• _Short problem_:
Identify each row below that contains the string "height", matching case exactly, and copy every such row in full.

• _Provided entries_:
+--
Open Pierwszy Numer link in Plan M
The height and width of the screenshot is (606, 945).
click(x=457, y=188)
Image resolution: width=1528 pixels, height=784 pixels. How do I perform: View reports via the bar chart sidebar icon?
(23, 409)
+--
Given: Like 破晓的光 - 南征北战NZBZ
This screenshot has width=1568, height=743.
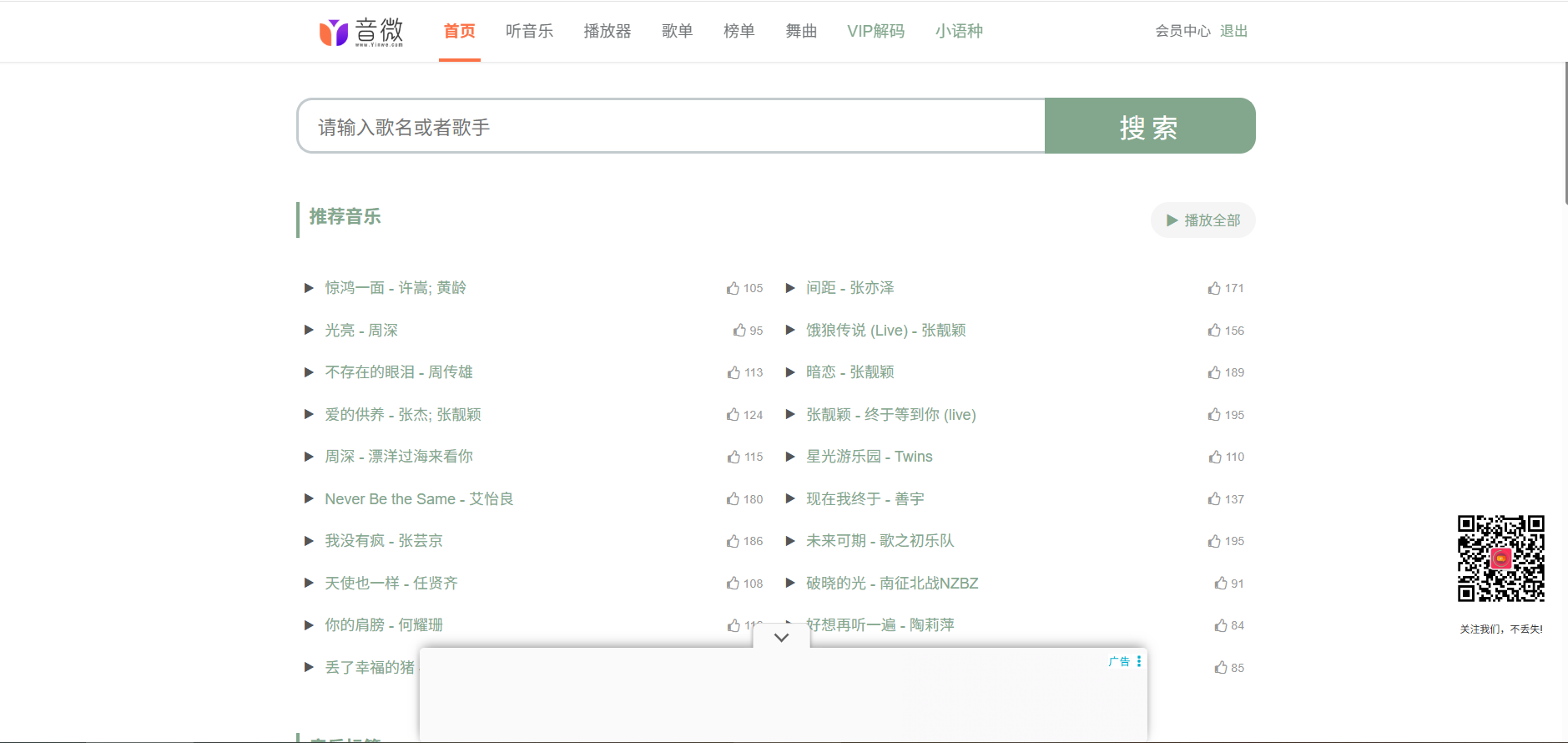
+--
• _Solution_:
The height and width of the screenshot is (606, 945).
Image resolution: width=1528 pixels, height=784 pixels. How do I perform: View reports via the bar chart sidebar icon?
This screenshot has width=1568, height=743.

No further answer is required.